In this paper, we report systematic investigations on the effects of Ni doping on the structural, optical, magnetic and photocatalytic characteristics of CuS nanoparticles synthesized by simplistic wet chemical co-precipitation route via EDTA molecules as templates. XRD studies confirmed that accurate phase formation of synthesized nanoparticles and chemical composition were obtained by EDX. Magnetic measurements revealed that 3% Ni doped CuS nanoparticles show signs of good ferromagnetism at room temperature and transition of magnetic signs from ferromagnetic to paramagnetic nature by increasing the Ni dopant concentration in CuS host matrix.
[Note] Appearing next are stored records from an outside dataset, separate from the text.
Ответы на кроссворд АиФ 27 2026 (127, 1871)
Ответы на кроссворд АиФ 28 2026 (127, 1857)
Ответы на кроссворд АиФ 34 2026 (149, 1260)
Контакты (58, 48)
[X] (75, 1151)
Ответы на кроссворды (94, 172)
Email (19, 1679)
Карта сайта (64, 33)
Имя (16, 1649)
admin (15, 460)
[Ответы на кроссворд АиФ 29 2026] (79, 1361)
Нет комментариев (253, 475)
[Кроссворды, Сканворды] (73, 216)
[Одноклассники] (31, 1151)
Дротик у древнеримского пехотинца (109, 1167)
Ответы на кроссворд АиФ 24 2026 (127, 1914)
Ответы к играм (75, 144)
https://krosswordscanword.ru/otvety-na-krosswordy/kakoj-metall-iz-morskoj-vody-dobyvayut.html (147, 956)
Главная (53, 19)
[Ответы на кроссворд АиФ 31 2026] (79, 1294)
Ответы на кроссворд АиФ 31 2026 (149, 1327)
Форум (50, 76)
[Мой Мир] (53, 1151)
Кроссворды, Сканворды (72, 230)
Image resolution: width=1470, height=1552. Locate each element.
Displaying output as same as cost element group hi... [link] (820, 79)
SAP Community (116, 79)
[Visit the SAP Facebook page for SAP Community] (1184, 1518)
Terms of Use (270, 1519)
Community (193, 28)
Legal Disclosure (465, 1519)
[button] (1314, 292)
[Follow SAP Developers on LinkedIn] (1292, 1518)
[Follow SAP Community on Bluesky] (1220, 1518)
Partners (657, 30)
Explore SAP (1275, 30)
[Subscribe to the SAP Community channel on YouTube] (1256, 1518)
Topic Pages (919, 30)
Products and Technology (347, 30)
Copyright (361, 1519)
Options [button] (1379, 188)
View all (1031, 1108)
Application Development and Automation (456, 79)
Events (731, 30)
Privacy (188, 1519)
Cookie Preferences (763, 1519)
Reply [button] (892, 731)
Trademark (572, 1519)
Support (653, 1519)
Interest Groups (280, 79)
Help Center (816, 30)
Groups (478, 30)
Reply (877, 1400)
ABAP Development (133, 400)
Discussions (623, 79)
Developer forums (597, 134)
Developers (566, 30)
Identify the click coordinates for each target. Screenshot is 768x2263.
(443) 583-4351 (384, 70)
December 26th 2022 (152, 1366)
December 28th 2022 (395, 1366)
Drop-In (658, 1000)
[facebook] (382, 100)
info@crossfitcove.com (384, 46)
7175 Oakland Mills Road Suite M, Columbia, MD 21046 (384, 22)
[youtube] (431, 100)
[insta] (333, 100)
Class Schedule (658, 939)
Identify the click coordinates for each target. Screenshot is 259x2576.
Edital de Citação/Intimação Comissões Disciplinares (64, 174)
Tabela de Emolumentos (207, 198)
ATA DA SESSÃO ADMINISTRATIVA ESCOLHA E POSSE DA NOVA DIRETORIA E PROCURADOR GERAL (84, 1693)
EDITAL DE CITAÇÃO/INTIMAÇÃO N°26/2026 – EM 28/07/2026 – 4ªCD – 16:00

The photocatalytic degradation efficiency of the prepared pure and Ni doped CuS nanoparticles were evaluated as a function of simulated sunlight irradiation via RhB organic dye pollutant as a test molecule. Particularly, in the presence of 3% Ni doped CuS nanoparticles in pollutant solution 98.46% degradation efficiency was achieved within 60 min of sunlight irradiation; meanwhile bare CuS attained only 83.22%. Further, after five cycles 3% Ni doping CuS nanoparticles exhibit good photocatalytic stability with very negligible catalyst loss. We believe that the investigations in this study provides adaptable pathway for the synthesizing of various diluted magnetic semiconductor nanoparticles and their applications in spintronic devices as well as sunlight-driven photocatalysts intended for wastewater purification.